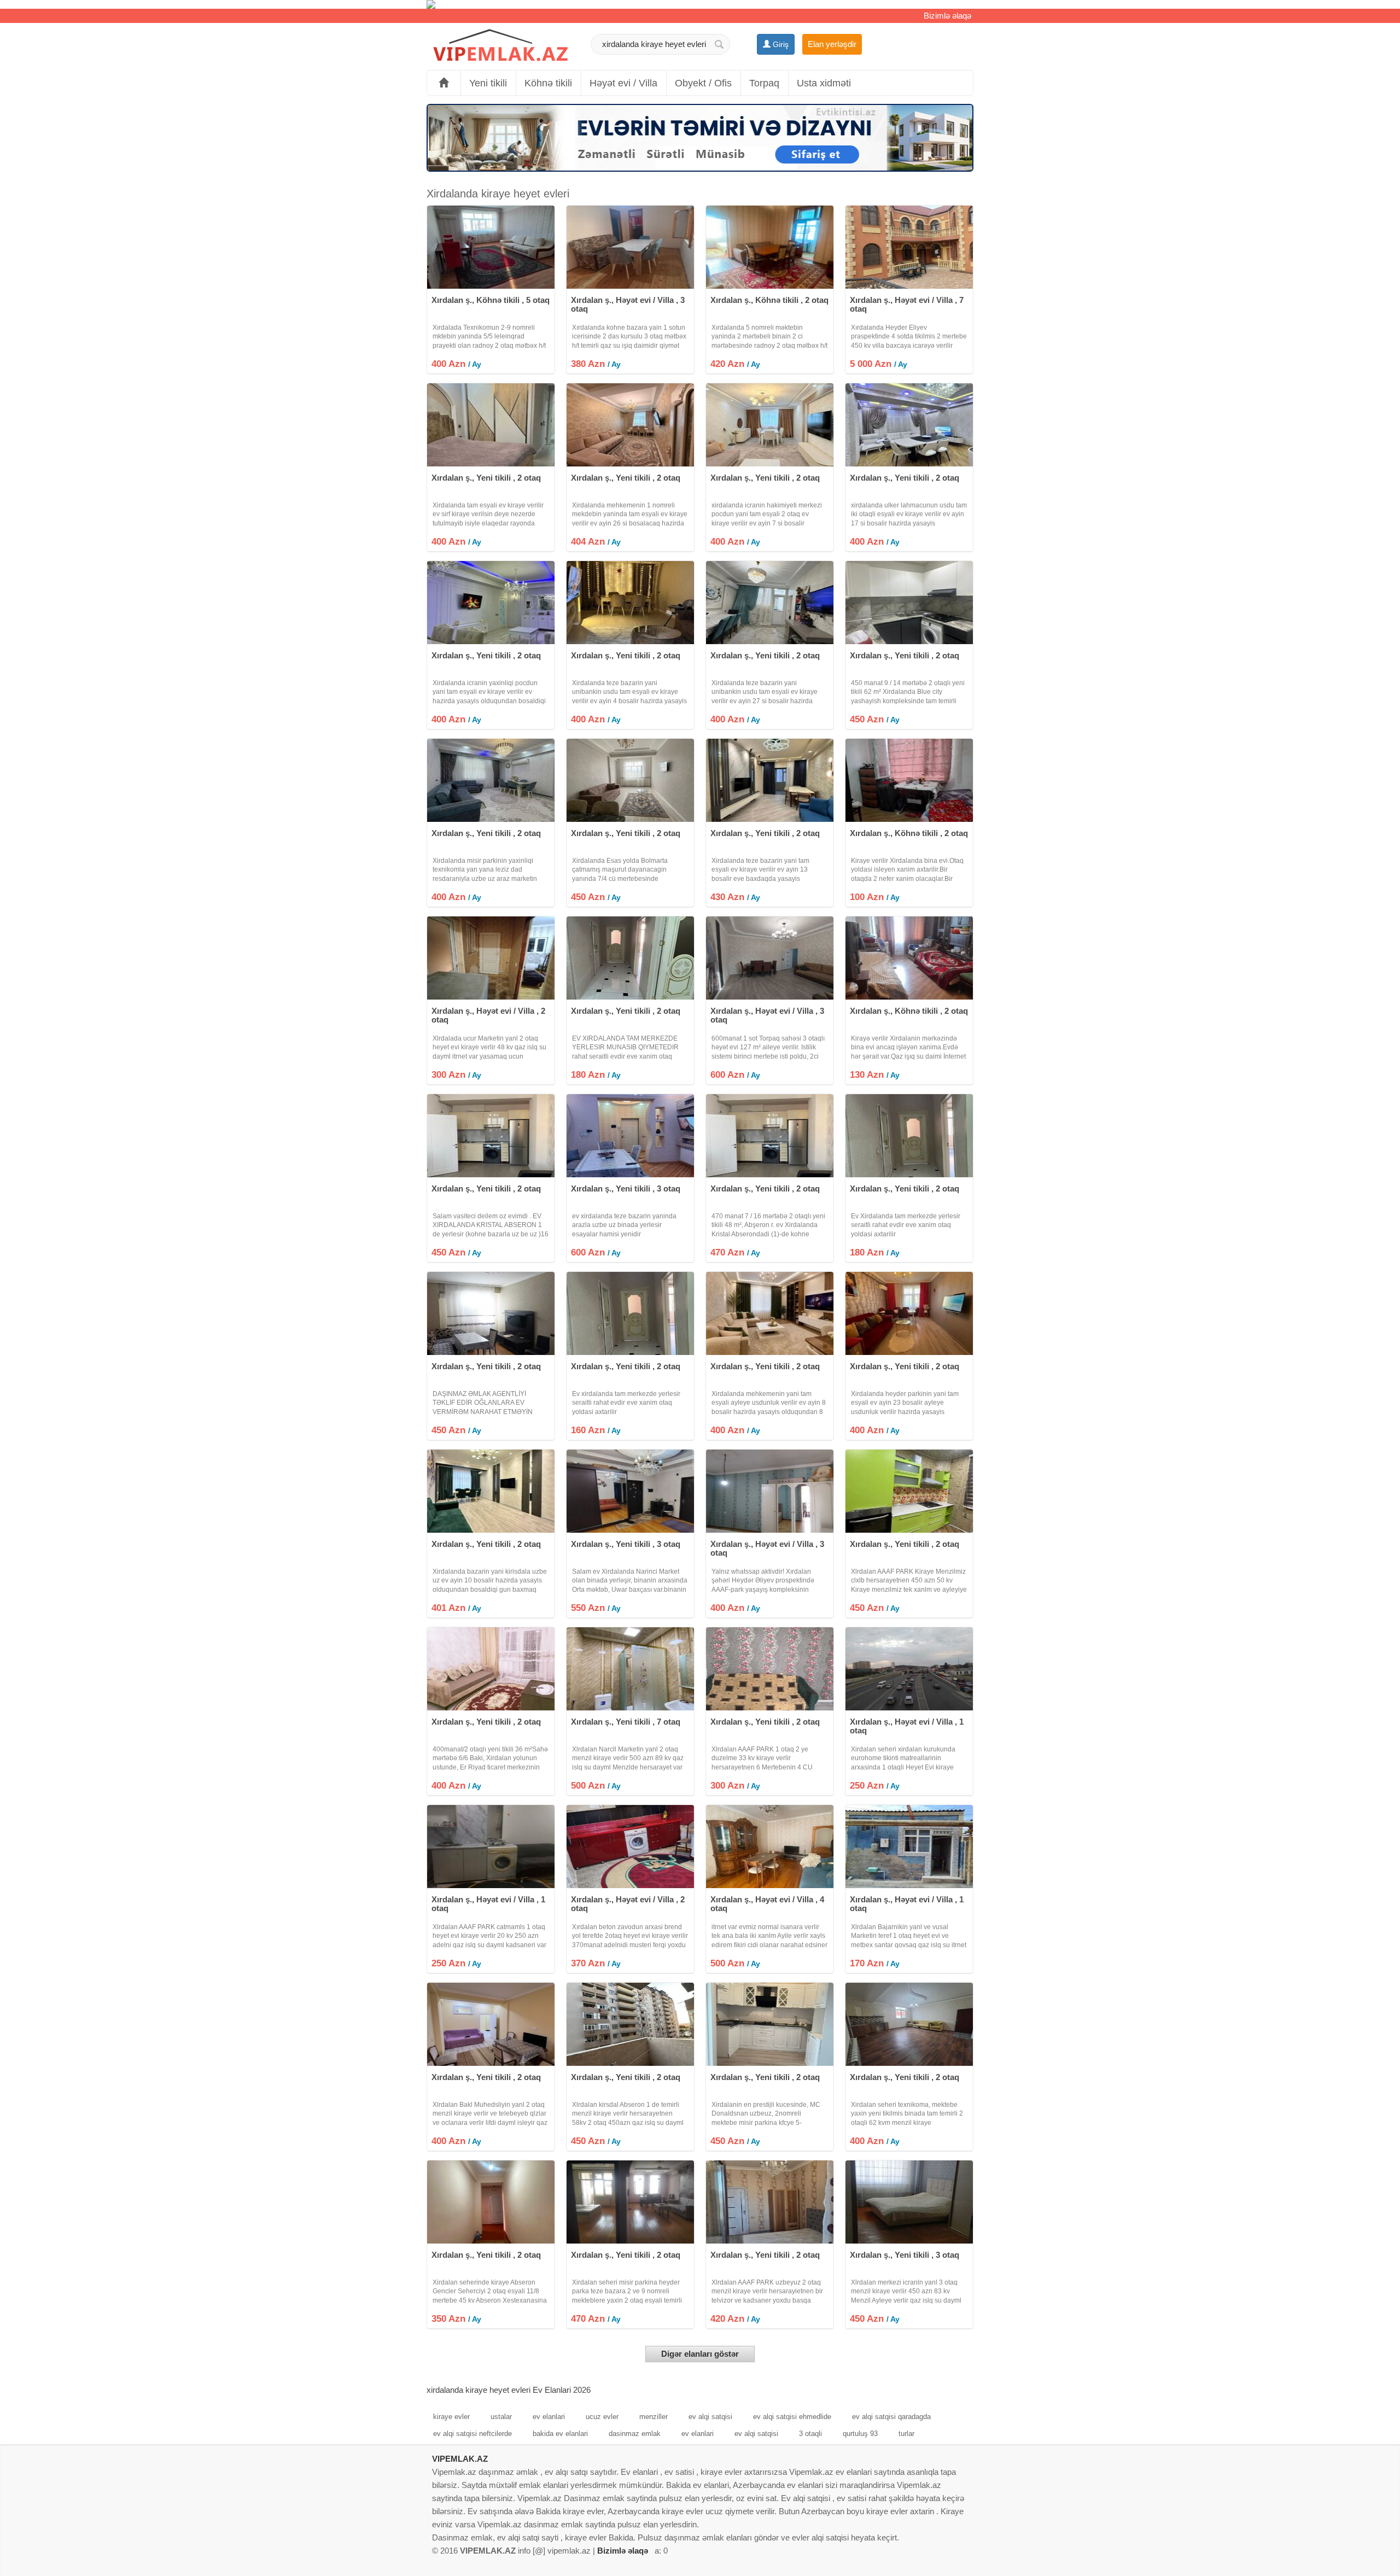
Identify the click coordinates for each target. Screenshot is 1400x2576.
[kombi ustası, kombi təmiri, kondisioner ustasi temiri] (700, 4)
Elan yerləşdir (832, 44)
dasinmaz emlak (635, 2433)
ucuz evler (602, 2417)
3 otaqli (810, 2433)
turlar (906, 2433)
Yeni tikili (488, 83)
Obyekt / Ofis (703, 83)
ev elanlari (549, 2417)
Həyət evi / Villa (623, 83)
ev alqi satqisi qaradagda (891, 2417)
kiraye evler (451, 2417)
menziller (653, 2417)
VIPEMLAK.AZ (460, 2458)
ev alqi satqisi (710, 2417)
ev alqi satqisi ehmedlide (792, 2417)
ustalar (501, 2417)
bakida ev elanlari (560, 2433)
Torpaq (764, 83)
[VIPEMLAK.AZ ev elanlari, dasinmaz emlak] (500, 45)
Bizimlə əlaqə (947, 15)
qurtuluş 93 (860, 2433)
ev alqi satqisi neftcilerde (472, 2433)
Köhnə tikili (548, 83)
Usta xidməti (824, 83)
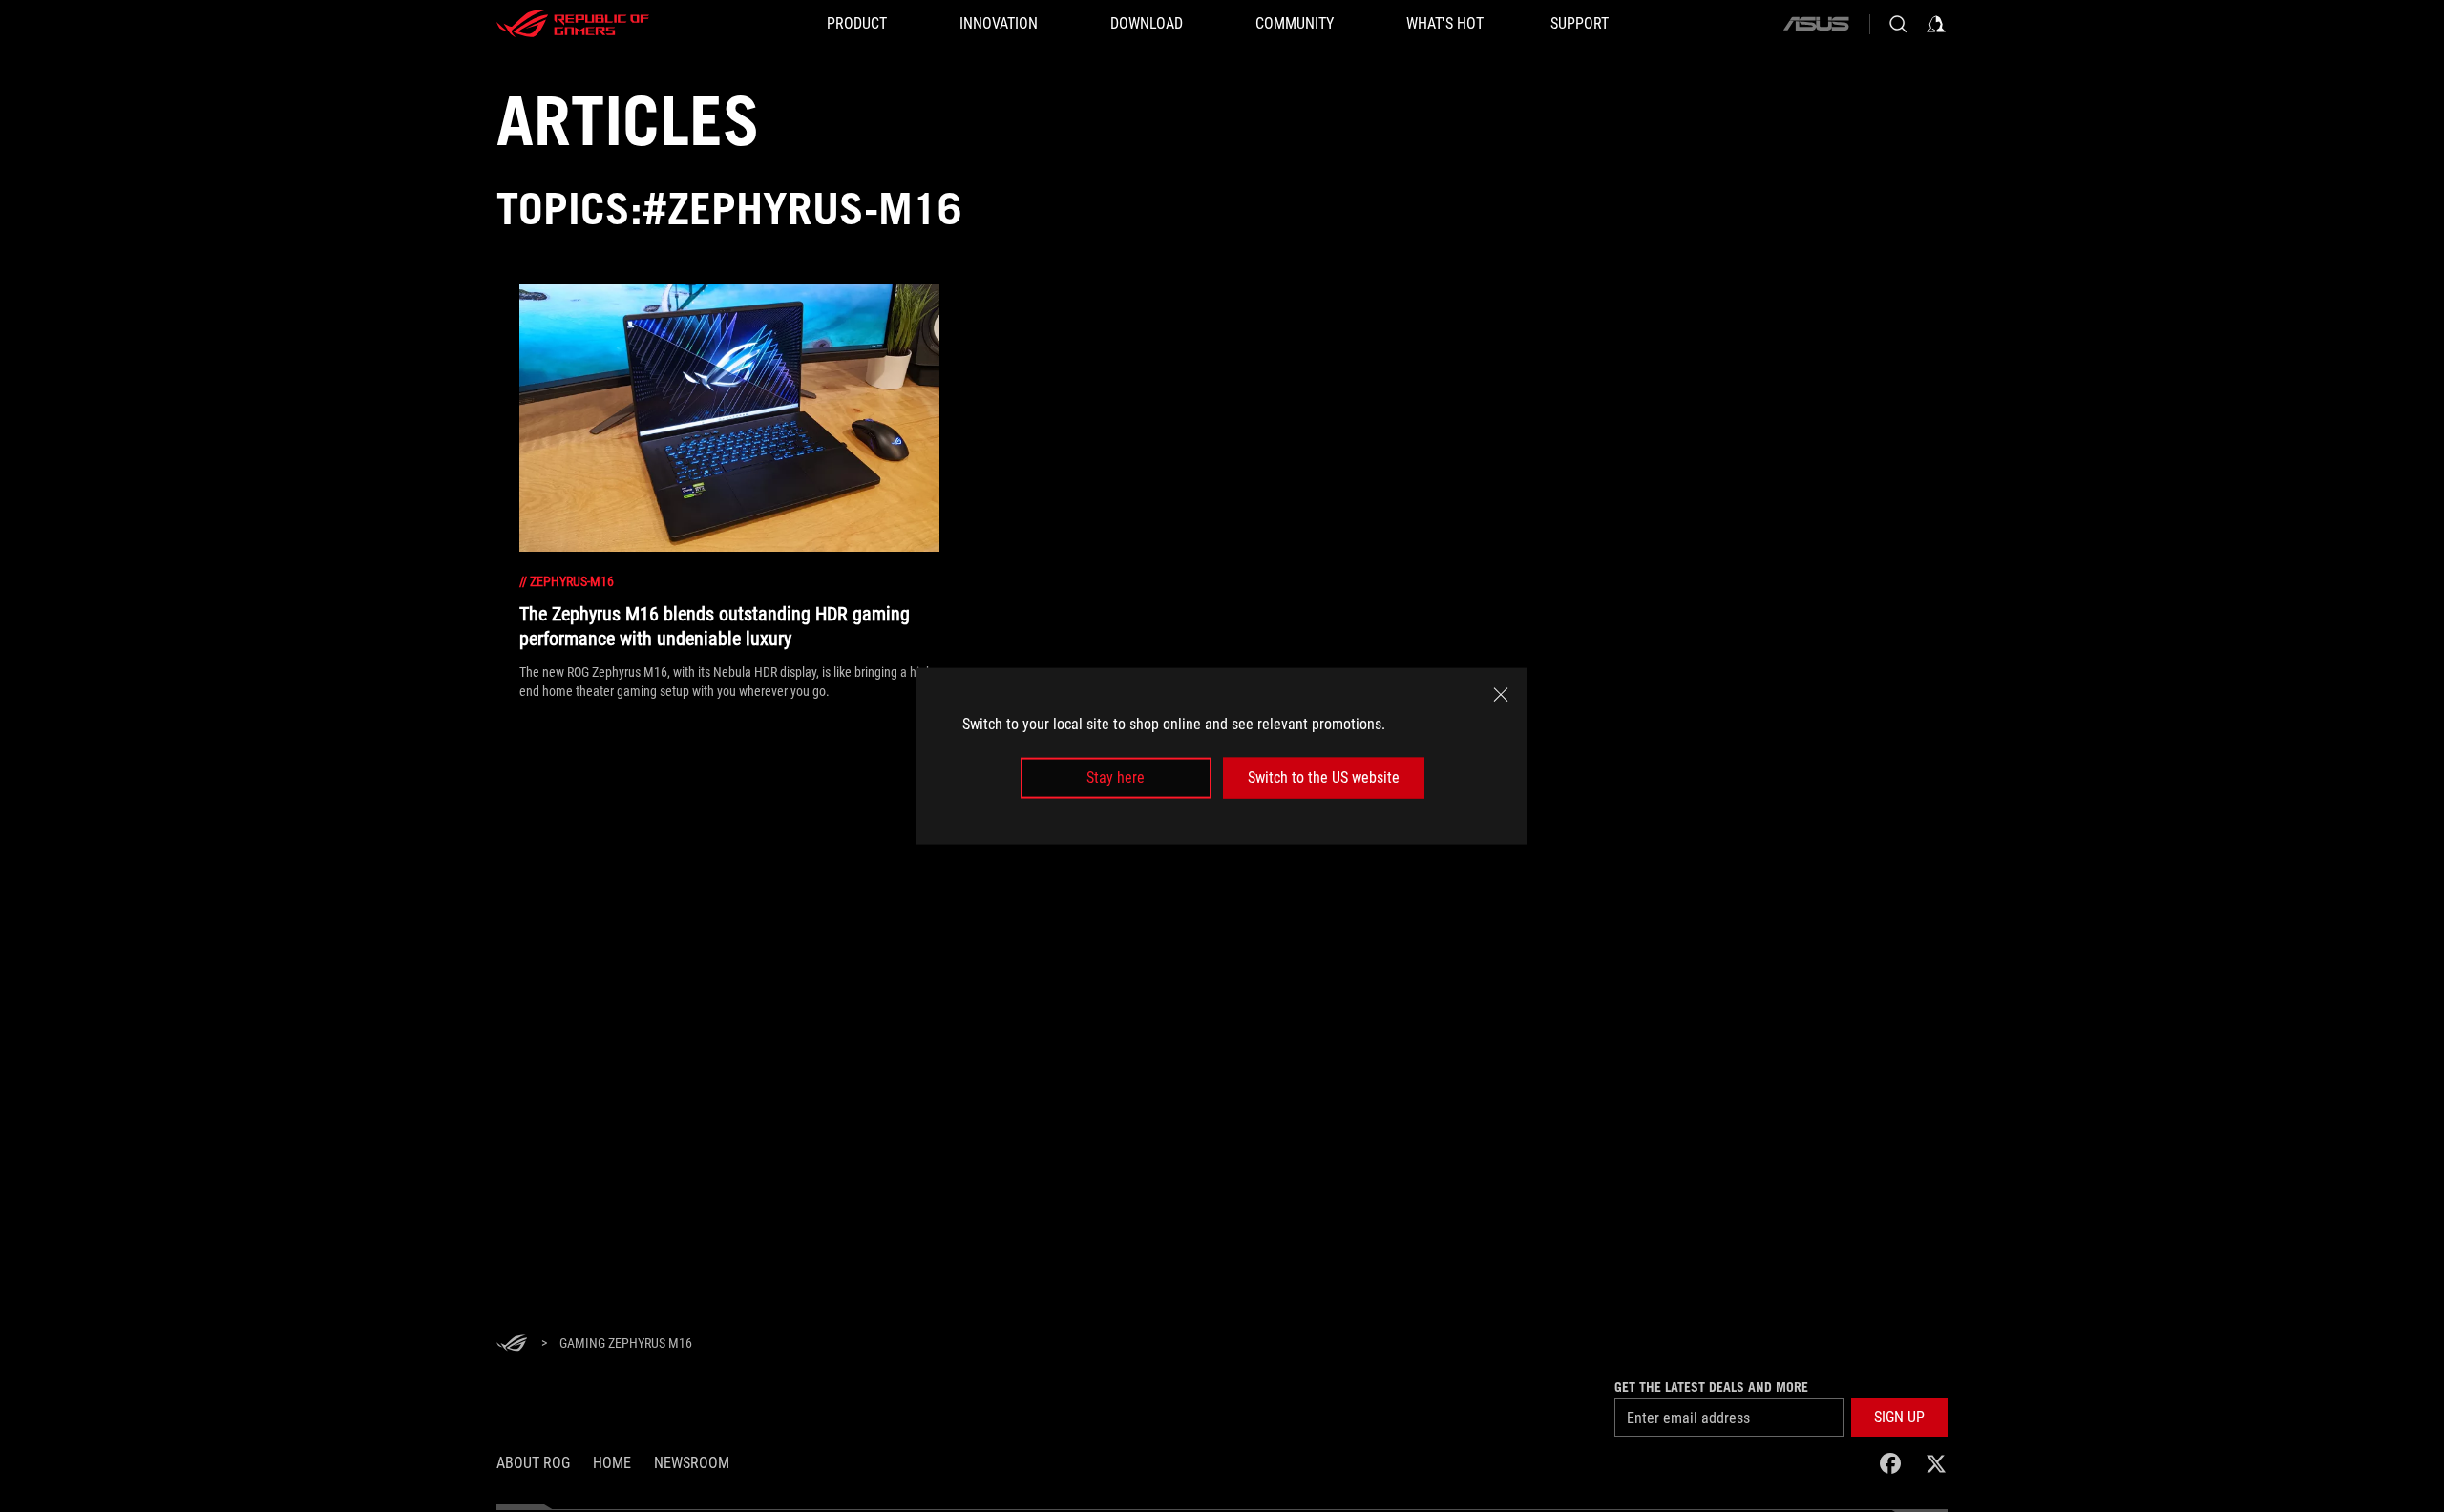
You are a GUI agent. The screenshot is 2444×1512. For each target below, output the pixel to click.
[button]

——————————

WRITTEN INSTRUCTION. Reproduce the material from its beginning through the line containing "[VIPEMLAK.AZ ev elanlari, dasinmaz", swapping every "ev elanlari" for "ev elanları" and leaving everything else unchanged. Omit the pictures from your output.

EXERCISE ANSWER.
Identify the click coordinates for each target. Screenshot is 1400x2576.
[kombi ustası, kombi təmiri, kondisioner ustasi temiri] (700, 4)
Elan yerləşdir (832, 44)
dasinmaz emlak (635, 2433)
ucuz evler (602, 2417)
3 otaqli (810, 2433)
turlar (906, 2433)
Yeni tikili (488, 83)
Obyekt / Ofis (703, 83)
ev elanları (549, 2417)
Həyət evi / Villa (623, 83)
ev alqi satqisi qaradagda (891, 2417)
kiraye evler (451, 2417)
menziller (653, 2417)
VIPEMLAK.AZ (460, 2458)
ev alqi satqisi (710, 2417)
ev alqi satqisi ehmedlide (792, 2417)
ustalar (501, 2417)
bakida ev elanları (560, 2433)
Torpaq (764, 83)
[VIPEMLAK.AZ ev elanları, dasinmaz emlak] (500, 45)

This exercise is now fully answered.